● **What is being asked**: Nothing in the data may be altered; restate all of it exactly.

● **Data supplied**:
___

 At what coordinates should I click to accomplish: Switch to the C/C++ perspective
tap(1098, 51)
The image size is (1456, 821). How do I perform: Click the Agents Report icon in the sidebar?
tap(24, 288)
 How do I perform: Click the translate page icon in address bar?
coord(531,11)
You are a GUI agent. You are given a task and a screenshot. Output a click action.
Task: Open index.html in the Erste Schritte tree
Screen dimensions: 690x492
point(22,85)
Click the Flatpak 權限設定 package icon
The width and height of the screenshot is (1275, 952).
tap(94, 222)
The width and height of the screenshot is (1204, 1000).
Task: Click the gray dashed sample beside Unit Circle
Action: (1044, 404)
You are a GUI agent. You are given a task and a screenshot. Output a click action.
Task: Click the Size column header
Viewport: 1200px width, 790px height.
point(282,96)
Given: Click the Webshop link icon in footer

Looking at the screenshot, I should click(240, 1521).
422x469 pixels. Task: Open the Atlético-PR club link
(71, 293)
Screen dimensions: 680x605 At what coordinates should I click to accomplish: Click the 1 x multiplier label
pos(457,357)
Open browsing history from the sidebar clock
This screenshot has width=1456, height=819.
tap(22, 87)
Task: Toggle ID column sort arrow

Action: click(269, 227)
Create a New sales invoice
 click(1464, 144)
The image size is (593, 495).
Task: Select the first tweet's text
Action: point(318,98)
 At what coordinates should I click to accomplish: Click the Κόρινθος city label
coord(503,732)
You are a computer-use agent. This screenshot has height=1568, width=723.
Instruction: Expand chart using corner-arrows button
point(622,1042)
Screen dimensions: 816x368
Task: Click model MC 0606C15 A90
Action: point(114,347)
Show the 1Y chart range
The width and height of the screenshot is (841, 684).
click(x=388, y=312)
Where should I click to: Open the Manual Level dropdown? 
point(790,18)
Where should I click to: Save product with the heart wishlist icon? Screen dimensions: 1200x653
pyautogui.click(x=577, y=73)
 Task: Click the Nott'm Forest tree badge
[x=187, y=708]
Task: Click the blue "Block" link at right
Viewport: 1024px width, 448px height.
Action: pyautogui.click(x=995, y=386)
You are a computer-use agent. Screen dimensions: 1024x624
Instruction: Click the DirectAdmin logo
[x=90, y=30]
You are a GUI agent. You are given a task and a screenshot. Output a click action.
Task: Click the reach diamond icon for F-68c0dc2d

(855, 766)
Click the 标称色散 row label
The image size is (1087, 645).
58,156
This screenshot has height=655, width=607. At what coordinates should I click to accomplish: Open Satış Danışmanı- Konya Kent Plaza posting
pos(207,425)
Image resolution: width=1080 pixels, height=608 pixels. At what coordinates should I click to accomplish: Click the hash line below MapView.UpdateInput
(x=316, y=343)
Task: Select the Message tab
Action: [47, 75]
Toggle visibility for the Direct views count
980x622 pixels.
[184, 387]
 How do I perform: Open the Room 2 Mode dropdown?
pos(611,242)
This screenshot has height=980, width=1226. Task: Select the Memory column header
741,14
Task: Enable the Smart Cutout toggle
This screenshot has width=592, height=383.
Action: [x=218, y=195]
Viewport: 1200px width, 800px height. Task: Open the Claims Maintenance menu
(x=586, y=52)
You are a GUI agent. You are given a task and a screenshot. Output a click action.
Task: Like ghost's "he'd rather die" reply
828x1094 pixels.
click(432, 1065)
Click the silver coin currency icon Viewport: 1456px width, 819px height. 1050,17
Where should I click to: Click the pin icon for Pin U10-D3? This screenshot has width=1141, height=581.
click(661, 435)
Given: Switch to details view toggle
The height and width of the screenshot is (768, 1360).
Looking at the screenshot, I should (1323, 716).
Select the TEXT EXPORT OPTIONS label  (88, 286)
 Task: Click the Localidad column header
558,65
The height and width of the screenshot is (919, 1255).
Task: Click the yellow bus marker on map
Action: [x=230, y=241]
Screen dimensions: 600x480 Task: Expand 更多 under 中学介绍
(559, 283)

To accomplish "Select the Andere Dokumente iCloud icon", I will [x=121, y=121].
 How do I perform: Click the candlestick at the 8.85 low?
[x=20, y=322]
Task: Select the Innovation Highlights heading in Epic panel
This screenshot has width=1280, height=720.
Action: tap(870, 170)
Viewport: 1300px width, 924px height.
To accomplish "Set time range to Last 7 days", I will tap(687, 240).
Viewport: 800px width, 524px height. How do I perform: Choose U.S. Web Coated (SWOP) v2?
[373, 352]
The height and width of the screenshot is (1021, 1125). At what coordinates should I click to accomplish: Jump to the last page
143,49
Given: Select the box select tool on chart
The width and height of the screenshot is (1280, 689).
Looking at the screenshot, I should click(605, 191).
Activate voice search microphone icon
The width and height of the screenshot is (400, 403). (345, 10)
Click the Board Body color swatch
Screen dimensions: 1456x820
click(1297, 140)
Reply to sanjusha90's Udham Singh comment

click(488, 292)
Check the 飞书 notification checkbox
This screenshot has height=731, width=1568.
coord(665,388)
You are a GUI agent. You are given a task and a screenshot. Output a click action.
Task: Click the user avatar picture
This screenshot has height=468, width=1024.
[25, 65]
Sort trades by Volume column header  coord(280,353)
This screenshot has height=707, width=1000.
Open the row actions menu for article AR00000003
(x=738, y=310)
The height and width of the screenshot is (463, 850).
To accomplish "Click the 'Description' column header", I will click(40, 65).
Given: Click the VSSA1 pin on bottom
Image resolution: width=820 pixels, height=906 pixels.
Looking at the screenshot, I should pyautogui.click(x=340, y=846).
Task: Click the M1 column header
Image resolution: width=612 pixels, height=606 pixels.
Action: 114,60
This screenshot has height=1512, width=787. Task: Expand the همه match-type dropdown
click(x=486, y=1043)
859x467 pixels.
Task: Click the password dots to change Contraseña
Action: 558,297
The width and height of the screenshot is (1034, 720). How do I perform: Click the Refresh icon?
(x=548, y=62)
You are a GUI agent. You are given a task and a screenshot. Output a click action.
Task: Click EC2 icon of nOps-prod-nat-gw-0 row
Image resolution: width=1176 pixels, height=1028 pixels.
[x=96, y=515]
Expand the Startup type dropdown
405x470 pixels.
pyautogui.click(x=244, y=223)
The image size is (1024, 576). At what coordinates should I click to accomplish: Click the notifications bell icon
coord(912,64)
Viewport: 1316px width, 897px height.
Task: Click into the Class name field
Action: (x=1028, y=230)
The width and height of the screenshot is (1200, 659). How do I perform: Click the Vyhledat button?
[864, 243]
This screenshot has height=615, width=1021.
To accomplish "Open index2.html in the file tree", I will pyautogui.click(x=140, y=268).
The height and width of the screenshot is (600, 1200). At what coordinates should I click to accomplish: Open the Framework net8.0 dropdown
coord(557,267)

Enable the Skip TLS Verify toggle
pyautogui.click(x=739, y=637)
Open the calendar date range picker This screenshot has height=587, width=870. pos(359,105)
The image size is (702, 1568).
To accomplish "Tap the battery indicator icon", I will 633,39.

___

● **Response area**:
 At what coordinates should I click to accomplish: Switch to the C/C++ perspective
tap(1098, 51)
The image size is (1456, 821). How do I perform: Click the Agents Report icon in the sidebar?
tap(24, 288)
 How do I perform: Click the translate page icon in address bar?
coord(531,11)
You are a GUI agent. You are given a task and a screenshot. Output a click action.
Task: Open index.html in the Erste Schritte tree
Screen dimensions: 690x492
point(22,85)
Click the Flatpak 權限設定 package icon
The width and height of the screenshot is (1275, 952).
tap(94, 222)
The width and height of the screenshot is (1204, 1000).
Task: Click the gray dashed sample beside Unit Circle
Action: (1044, 404)
You are a GUI agent. You are given a task and a screenshot. Output a click action.
Task: Click the Size column header
Viewport: 1200px width, 790px height.
point(282,96)
Given: Click the Webshop link icon in footer

Looking at the screenshot, I should click(240, 1521).
422x469 pixels. Task: Open the Atlético-PR club link
(71, 293)
Screen dimensions: 680x605 At what coordinates should I click to accomplish: Click the 1 x multiplier label
pos(457,357)
Open browsing history from the sidebar clock
This screenshot has width=1456, height=819.
tap(22, 87)
Task: Toggle ID column sort arrow

Action: click(269, 227)
Create a New sales invoice
 click(1464, 144)
The image size is (593, 495).
Task: Select the first tweet's text
Action: point(318,98)
 At what coordinates should I click to accomplish: Click the Κόρινθος city label
coord(503,732)
You are a computer-use agent. This screenshot has height=1568, width=723.
Instruction: Expand chart using corner-arrows button
point(622,1042)
Screen dimensions: 816x368
Task: Click model MC 0606C15 A90
Action: point(114,347)
Show the 1Y chart range
The width and height of the screenshot is (841, 684).
click(x=388, y=312)
Where should I click to: Open the Manual Level dropdown? 
point(790,18)
Where should I click to: Save product with the heart wishlist icon? Screen dimensions: 1200x653
pyautogui.click(x=577, y=73)
 Task: Click the Nott'm Forest tree badge
[x=187, y=708]
Task: Click the blue "Block" link at right
Viewport: 1024px width, 448px height.
Action: pyautogui.click(x=995, y=386)
You are a computer-use agent. Screen dimensions: 1024x624
Instruction: Click the DirectAdmin logo
[x=90, y=30]
You are a GUI agent. You are given a task and a screenshot. Output a click action.
Task: Click the reach diamond icon for F-68c0dc2d

(855, 766)
Click the 标称色散 row label
The image size is (1087, 645).
58,156
This screenshot has height=655, width=607. At what coordinates should I click to accomplish: Open Satış Danışmanı- Konya Kent Plaza posting
pos(207,425)
Image resolution: width=1080 pixels, height=608 pixels. At what coordinates should I click to accomplish: Click the hash line below MapView.UpdateInput
(x=316, y=343)
Task: Select the Message tab
Action: [47, 75]
Toggle visibility for the Direct views count
980x622 pixels.
[184, 387]
 How do I perform: Open the Room 2 Mode dropdown?
pos(611,242)
This screenshot has height=980, width=1226. Task: Select the Memory column header
741,14
Task: Enable the Smart Cutout toggle
This screenshot has width=592, height=383.
Action: [x=218, y=195]
Viewport: 1200px width, 800px height. Task: Open the Claims Maintenance menu
(x=586, y=52)
You are a GUI agent. You are given a task and a screenshot. Output a click action.
Task: Like ghost's "he'd rather die" reply
828x1094 pixels.
click(432, 1065)
Click the silver coin currency icon Viewport: 1456px width, 819px height. 1050,17
Where should I click to: Click the pin icon for Pin U10-D3? This screenshot has width=1141, height=581.
click(661, 435)
Given: Switch to details view toggle
The height and width of the screenshot is (768, 1360).
Looking at the screenshot, I should (1323, 716).
Select the TEXT EXPORT OPTIONS label  (88, 286)
 Task: Click the Localidad column header
558,65
The height and width of the screenshot is (919, 1255).
Task: Click the yellow bus marker on map
Action: [x=230, y=241]
Screen dimensions: 600x480 Task: Expand 更多 under 中学介绍
(559, 283)

To accomplish "Select the Andere Dokumente iCloud icon", I will [x=121, y=121].
 How do I perform: Click the candlestick at the 8.85 low?
[x=20, y=322]
Task: Select the Innovation Highlights heading in Epic panel
This screenshot has width=1280, height=720.
Action: tap(870, 170)
Viewport: 1300px width, 924px height.
To accomplish "Set time range to Last 7 days", I will tap(687, 240).
Viewport: 800px width, 524px height. How do I perform: Choose U.S. Web Coated (SWOP) v2?
[373, 352]
The height and width of the screenshot is (1021, 1125). At what coordinates should I click to accomplish: Jump to the last page
143,49
Given: Select the box select tool on chart
The width and height of the screenshot is (1280, 689).
Looking at the screenshot, I should click(605, 191).
Activate voice search microphone icon
The width and height of the screenshot is (400, 403). (345, 10)
Click the Board Body color swatch
Screen dimensions: 1456x820
click(1297, 140)
Reply to sanjusha90's Udham Singh comment

click(488, 292)
Check the 飞书 notification checkbox
This screenshot has height=731, width=1568.
coord(665,388)
You are a GUI agent. You are given a task and a screenshot. Output a click action.
Task: Click the user avatar picture
This screenshot has height=468, width=1024.
[25, 65]
Sort trades by Volume column header  coord(280,353)
This screenshot has height=707, width=1000.
Open the row actions menu for article AR00000003
(x=738, y=310)
The height and width of the screenshot is (463, 850).
To accomplish "Click the 'Description' column header", I will click(40, 65).
Given: Click the VSSA1 pin on bottom
Image resolution: width=820 pixels, height=906 pixels.
Looking at the screenshot, I should pyautogui.click(x=340, y=846).
Task: Click the M1 column header
Image resolution: width=612 pixels, height=606 pixels.
Action: 114,60
This screenshot has height=1512, width=787. Task: Expand the همه match-type dropdown
click(x=486, y=1043)
859x467 pixels.
Task: Click the password dots to change Contraseña
Action: 558,297
The width and height of the screenshot is (1034, 720). How do I perform: Click the Refresh icon?
(x=548, y=62)
You are a GUI agent. You are given a task and a screenshot. Output a click action.
Task: Click EC2 icon of nOps-prod-nat-gw-0 row
Image resolution: width=1176 pixels, height=1028 pixels.
[x=96, y=515]
Expand the Startup type dropdown
405x470 pixels.
pyautogui.click(x=244, y=223)
The image size is (1024, 576). At what coordinates should I click to accomplish: Click the notifications bell icon
coord(912,64)
Viewport: 1316px width, 897px height.
Task: Click into the Class name field
Action: (x=1028, y=230)
The width and height of the screenshot is (1200, 659). How do I perform: Click the Vyhledat button?
[864, 243]
This screenshot has height=615, width=1021.
To accomplish "Open index2.html in the file tree", I will pyautogui.click(x=140, y=268).
The height and width of the screenshot is (600, 1200). At what coordinates should I click to accomplish: Open the Framework net8.0 dropdown
coord(557,267)

Enable the Skip TLS Verify toggle
pyautogui.click(x=739, y=637)
Open the calendar date range picker This screenshot has height=587, width=870. pos(359,105)
The image size is (702, 1568).
To accomplish "Tap the battery indicator icon", I will 633,39.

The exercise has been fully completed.